Dia juga mengklaim prestasi apa saja yang tidak dilakukannya dan tidak peduli bahwa itu bohong. Seperti misalnya dia adalah presiden yang paling berjasa untuk orang kulit hitam Amerika sejak Abraham Lincoln. Klaim yang diulang-ulangnya tanpa pernah malu dan diikuti oleh para sycophants-nya.
Persoalannya kemudian apakah orang-orang Amerika masih percaya pada semua gelembung kebohongan itu? Pemilu besok akan menentukan.
Berbagai polling menunjukkan bahwa orang Amerika sudah jenuh dengan Trump. Mereka mengalami kelelahan yang amat sangat (fatigue) dengan semua kontroversi yang diciptakan oleh Trump ini. Sehingga pemilu besok ini bisa jadi adalah referendum akan Trump. Artinya, orang mengenyahkan Trump bukan karena mereka suka dengan Biden namun karena mereka muak dengan Trump.
Trump berkuasa dengan merusak tatanan masyarakat. Dia menyemai permusuhan dan kebencian. Itulah aspek yang paling mengkuatirkan dari pemilu ini. Mungkin Anda sudah melihat di berbagai berita bahwa kalangan bisnis di berbagai kota di Amerika sekarang sedang bersiap akan terjadi kerusuhan rasial – baik bila Trump kalah atau menang. Toko-toko menutup jendela dan pintunya dengan triplek. Mereka takut akan penjarahan.
Hal yang terakhir ini membuat saya sedikit bangga sebetulnya. Indonesia punya pemilu yang regular namun tidak dalam suasana mencekam seperti di Amerika saat ini.
Hanya saja, dalam hal bakar membakar, orang Amerika tidak lebih pintar dari orang Indonesia. Melapisi jendela dengan tripleks mungkin tidak banyak menolong. Bagaimana kalau ia dilempar bom Molotov? Apakah tidak terbakar juga seluruh toko?

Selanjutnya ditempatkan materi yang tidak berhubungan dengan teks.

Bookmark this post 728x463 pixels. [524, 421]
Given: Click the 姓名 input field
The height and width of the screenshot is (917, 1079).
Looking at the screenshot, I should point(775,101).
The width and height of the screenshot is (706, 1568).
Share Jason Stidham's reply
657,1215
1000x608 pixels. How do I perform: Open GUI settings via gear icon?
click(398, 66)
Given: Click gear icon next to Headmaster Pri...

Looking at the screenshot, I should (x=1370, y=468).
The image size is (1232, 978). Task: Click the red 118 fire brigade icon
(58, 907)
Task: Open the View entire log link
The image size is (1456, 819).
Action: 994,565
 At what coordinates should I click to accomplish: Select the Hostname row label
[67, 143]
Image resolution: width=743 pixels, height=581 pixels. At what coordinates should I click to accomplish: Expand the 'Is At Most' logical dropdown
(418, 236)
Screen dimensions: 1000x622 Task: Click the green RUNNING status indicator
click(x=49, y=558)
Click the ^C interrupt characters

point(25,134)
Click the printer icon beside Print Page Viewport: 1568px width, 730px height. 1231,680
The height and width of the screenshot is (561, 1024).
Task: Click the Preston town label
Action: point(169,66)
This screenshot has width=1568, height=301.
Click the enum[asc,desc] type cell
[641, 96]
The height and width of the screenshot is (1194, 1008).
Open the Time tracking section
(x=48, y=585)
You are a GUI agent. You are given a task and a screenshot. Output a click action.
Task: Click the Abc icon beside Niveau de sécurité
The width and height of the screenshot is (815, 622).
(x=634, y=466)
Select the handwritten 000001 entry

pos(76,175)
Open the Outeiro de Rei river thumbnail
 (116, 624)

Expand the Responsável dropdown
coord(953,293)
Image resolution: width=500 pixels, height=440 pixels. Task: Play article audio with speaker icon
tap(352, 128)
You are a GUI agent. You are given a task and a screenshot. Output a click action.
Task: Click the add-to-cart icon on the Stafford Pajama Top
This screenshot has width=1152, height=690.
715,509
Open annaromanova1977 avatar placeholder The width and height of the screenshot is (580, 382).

Dalam hal bakar membakar orang Indonesia jauh lebih canggih dan pintar. Masih ingat bagaimana puntung rokok bisa membakar sebuah gedung yang penuh berisi barang bukti kejahatan dan berkas perkara kriminal? Hanya dengan punting rokok lenyap sebuah gedung dengan segala bukti perkara kejahatan. Masih ingat itu? Dalam hal ini, kita harus bangga sebagai bangsa.